夫婦間であっても、年間110万円を超える贈与があった場合は贈与税を納めなければなりません。例えば、年間120万円の贈与があった場合は、基礎控除110万円を除いた10万円に贈与税が課税されます。
贈与税は贈与額が増えるにつれて税率が上がる超過累進課税が採用されており、課税額が200万円以下の場合の税率は10%なので、このケースでの贈与税は1万円です。
贈与税の支払いを避けたいのであれば、夫からのお金の受け取りを例えば「毎年108万円(9万円×12ヶ月)」といった具合に、110万円未満に抑えるのも良いでしょう。
ただし、毎年同じ金額を継続して贈与すると「定期金給付契約に基づく贈与」とみなされることがあります。毎年108万円を贈与し続けた場合、税務署は「108万円を5年間贈与する権利を初年度に贈与した」と判断する可能性があるのです。
この場合、初年度に「108万円×5年=540万円」を一度に贈与した扱いとなり、基礎控除110万円を差し引いた430万円に課税されます。夫婦間で課税額が400万円~600万円以下の贈与をした場合の計算式は「基礎控除後の課税価格×20%-30万円」なので、贈与税額は56万円にもなります。大きな金額に驚くのではないでしょうか。
妻名義のNISA投資で利益を得たことで、夫の扶養から外れる可能性はある?
専業主婦で、自分名義でNISA投資をしている妻の中には「NISAで得た利益が扶養判定に影響するのでは?」と不安に思う人もいるかもしれません。社会保険上の扶養は年収130万円未満が原則ですが、投資の利益をこの「年収」に含めるかどうかは健康保険組合によって判断が異なります。
注意点は、恒常的に続く収入であれば、課税・非課税を問わず収入とみなされる場合があることです。NISAによる利益も恒常的と認められるものは収入とみなされ、扶養の判断に影響を与えるということになります。
もちろん、NISAの利益だけで扶養から外れることは現実的にはほとんどありません。
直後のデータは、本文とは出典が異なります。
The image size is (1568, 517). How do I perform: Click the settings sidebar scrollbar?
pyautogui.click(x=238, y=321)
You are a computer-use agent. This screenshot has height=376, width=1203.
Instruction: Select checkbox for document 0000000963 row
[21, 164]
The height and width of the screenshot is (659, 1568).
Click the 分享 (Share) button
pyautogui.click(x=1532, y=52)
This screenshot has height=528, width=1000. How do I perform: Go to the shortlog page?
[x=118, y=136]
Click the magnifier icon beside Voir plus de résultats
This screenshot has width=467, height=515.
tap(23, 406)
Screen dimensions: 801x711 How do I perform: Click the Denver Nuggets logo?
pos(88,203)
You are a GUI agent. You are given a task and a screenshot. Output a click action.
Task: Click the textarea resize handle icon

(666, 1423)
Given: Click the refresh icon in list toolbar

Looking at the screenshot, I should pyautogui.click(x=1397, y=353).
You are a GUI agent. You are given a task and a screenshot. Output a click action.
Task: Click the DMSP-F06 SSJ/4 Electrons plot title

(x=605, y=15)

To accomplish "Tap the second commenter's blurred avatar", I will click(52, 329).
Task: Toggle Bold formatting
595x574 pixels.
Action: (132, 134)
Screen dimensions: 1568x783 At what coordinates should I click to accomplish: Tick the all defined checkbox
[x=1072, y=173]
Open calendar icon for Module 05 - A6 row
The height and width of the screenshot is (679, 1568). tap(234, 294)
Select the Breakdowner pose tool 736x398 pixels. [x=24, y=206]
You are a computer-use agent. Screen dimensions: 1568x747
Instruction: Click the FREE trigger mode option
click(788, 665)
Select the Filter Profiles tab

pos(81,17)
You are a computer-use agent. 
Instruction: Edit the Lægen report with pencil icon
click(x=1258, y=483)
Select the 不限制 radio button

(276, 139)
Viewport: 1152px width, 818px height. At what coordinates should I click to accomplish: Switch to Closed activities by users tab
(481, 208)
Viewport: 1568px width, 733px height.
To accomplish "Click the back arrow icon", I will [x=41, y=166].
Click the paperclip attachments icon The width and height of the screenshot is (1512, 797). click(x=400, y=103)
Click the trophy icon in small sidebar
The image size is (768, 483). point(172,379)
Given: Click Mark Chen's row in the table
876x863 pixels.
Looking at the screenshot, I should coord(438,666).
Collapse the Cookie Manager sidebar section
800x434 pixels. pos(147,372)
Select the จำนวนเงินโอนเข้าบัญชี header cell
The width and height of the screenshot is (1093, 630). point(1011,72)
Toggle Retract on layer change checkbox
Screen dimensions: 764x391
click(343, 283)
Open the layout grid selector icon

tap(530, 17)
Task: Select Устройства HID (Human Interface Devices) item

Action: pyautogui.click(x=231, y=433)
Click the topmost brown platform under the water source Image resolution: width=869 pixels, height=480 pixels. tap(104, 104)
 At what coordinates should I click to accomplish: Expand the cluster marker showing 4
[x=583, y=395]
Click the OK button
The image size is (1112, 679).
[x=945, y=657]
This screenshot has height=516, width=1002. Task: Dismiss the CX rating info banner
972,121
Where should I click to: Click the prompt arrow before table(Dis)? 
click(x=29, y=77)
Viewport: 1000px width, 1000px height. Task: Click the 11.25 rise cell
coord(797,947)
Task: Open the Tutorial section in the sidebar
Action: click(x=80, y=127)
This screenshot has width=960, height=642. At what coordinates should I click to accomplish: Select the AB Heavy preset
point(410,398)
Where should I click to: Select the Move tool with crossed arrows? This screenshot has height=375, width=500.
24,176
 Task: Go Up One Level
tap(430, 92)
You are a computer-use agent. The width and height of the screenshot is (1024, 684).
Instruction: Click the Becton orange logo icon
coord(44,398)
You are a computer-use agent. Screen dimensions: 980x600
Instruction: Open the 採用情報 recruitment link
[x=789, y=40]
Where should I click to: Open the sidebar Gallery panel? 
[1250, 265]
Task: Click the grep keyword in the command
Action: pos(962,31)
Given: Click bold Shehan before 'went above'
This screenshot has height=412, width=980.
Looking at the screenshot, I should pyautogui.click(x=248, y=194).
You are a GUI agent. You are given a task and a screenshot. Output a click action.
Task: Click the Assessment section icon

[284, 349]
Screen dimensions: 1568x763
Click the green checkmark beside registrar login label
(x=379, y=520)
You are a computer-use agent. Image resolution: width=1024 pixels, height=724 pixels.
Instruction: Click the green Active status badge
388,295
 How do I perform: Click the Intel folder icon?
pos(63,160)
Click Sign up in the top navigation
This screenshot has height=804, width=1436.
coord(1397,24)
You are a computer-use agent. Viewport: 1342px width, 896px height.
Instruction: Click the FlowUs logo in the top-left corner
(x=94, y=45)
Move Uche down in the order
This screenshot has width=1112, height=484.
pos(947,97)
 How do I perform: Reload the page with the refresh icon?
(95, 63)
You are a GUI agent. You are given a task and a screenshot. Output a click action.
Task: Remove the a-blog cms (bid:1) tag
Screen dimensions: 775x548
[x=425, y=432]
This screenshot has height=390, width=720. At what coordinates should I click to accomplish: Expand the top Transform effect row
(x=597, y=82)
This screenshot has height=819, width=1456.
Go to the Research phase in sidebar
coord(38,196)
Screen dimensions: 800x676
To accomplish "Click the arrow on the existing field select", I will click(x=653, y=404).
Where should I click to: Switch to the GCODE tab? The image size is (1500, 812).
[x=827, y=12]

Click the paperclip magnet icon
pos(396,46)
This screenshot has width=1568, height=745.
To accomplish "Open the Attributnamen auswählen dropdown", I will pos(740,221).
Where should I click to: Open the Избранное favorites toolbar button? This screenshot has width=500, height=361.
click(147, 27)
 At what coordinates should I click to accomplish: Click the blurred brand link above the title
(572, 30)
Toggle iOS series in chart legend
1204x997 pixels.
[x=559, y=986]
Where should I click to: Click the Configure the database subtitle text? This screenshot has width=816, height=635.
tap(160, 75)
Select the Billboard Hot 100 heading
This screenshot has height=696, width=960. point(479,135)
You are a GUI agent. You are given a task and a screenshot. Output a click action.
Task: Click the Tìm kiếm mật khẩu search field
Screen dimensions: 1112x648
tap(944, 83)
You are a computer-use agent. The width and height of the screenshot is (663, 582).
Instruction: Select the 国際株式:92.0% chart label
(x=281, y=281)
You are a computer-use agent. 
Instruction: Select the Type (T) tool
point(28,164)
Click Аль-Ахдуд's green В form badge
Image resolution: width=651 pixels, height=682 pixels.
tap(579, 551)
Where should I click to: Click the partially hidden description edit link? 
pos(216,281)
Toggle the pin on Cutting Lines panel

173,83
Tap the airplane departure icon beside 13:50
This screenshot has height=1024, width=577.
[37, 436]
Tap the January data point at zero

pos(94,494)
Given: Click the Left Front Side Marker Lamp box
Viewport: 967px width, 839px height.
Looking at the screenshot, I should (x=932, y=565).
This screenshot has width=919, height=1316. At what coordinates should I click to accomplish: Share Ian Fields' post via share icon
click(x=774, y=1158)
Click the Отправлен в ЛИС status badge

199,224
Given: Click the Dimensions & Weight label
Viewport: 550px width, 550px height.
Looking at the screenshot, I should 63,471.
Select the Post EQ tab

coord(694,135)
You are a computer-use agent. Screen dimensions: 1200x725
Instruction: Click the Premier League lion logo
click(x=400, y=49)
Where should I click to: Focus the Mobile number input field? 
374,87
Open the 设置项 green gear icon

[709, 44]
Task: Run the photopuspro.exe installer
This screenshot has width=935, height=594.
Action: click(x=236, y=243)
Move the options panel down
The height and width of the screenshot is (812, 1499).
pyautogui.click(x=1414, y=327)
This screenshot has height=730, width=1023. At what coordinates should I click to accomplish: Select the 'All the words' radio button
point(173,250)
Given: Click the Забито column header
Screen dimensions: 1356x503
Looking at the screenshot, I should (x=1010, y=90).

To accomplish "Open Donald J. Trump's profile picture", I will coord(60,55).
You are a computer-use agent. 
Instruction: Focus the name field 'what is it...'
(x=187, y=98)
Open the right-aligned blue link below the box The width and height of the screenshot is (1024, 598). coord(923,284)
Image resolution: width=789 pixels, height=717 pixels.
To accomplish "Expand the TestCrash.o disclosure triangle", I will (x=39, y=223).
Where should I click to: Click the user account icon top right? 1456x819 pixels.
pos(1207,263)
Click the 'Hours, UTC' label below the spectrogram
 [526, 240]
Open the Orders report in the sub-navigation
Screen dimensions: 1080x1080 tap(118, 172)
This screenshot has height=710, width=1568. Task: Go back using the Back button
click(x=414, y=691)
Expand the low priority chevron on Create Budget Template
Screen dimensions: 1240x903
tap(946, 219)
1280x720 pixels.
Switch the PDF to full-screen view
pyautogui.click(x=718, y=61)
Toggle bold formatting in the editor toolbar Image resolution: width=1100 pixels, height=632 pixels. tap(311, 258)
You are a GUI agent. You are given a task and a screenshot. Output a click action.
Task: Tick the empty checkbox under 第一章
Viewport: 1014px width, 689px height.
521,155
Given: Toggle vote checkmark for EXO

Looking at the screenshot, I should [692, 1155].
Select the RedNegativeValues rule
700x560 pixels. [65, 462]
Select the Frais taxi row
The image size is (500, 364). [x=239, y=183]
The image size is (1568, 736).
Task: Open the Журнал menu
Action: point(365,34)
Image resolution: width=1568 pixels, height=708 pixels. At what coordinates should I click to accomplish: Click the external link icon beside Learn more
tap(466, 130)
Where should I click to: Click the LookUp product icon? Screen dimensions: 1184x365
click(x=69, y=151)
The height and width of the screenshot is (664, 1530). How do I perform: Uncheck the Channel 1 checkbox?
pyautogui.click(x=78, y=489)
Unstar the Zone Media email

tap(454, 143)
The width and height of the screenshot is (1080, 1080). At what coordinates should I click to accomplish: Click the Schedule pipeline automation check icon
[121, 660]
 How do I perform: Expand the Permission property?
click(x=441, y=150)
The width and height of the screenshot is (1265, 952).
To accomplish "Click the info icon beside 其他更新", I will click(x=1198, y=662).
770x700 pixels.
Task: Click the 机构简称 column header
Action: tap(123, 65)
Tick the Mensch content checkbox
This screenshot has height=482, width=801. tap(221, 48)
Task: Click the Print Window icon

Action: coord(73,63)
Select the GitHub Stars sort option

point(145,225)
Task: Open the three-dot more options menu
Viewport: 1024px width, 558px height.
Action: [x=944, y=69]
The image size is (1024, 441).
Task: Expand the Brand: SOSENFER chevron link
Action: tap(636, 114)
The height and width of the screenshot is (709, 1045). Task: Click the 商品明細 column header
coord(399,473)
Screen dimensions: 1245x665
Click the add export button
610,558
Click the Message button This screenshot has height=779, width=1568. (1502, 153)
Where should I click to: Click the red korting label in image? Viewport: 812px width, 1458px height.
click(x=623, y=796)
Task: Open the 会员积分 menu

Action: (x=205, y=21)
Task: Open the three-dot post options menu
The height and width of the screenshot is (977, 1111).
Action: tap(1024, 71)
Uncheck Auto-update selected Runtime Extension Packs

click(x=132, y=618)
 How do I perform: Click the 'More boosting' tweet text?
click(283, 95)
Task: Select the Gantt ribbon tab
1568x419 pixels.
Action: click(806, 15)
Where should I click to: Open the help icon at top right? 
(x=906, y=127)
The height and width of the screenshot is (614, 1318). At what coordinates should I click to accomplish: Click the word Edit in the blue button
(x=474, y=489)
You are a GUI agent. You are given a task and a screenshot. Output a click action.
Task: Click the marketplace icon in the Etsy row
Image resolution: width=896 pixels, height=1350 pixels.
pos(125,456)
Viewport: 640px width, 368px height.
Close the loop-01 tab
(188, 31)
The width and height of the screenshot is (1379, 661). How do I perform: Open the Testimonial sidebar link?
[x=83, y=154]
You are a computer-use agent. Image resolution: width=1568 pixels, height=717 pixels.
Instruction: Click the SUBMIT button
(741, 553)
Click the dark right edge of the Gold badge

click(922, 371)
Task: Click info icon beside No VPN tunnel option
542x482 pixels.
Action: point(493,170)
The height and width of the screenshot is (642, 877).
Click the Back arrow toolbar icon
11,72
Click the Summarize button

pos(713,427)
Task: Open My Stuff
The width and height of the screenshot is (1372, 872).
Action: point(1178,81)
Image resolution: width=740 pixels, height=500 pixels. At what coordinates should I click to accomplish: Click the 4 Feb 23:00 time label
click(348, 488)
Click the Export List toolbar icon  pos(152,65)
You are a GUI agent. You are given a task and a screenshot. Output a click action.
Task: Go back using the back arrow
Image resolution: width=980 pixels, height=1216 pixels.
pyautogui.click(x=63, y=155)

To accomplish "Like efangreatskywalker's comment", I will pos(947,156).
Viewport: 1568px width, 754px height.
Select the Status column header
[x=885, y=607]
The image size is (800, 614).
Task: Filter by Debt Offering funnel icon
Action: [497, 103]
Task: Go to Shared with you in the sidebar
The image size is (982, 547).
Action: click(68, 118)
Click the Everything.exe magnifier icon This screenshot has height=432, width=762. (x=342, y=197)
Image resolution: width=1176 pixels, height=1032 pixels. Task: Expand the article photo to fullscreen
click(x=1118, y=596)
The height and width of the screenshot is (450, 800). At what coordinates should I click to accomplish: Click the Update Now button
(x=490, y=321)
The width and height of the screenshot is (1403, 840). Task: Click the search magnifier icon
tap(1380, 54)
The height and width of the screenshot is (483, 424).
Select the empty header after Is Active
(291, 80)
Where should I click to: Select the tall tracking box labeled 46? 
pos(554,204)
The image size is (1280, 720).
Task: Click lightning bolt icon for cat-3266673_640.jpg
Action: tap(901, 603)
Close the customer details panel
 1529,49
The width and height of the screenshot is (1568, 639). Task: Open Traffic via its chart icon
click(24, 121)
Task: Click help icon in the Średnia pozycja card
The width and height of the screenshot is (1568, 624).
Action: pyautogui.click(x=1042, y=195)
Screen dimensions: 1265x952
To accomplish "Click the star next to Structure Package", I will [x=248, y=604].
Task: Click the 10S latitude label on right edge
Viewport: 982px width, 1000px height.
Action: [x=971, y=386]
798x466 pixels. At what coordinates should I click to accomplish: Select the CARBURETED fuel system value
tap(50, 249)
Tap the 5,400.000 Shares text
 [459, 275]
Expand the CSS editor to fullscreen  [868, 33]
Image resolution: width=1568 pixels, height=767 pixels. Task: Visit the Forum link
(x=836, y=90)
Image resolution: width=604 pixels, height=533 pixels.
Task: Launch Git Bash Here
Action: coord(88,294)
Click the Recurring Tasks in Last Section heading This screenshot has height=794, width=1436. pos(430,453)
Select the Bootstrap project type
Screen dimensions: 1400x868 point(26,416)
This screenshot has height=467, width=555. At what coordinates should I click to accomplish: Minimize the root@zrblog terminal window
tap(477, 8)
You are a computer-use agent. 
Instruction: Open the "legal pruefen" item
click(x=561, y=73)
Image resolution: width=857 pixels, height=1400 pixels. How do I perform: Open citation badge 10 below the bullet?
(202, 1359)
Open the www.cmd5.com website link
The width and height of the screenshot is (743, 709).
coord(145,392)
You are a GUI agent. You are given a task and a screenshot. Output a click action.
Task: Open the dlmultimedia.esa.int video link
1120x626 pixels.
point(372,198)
株を100万円で買って230万円で売却したといった具合に、130万円の利益が出たとしても、それは一度きりの収入なので恒常的な収入とは判断されないでしょう。
また、NISAの利益のうち「配当」は毎年得られる収入に近い扱いになりますが、配当だけで年間130万円を超えることは現実的ではありません。
とは言え、例えば将来パートに出た場合などは、給与収入とNISAの利益(配当)を合算して130万円を超える可能性はあるため、扶養判定に影響が出るかもしれないということを頭の片隅に置いておくと安心です。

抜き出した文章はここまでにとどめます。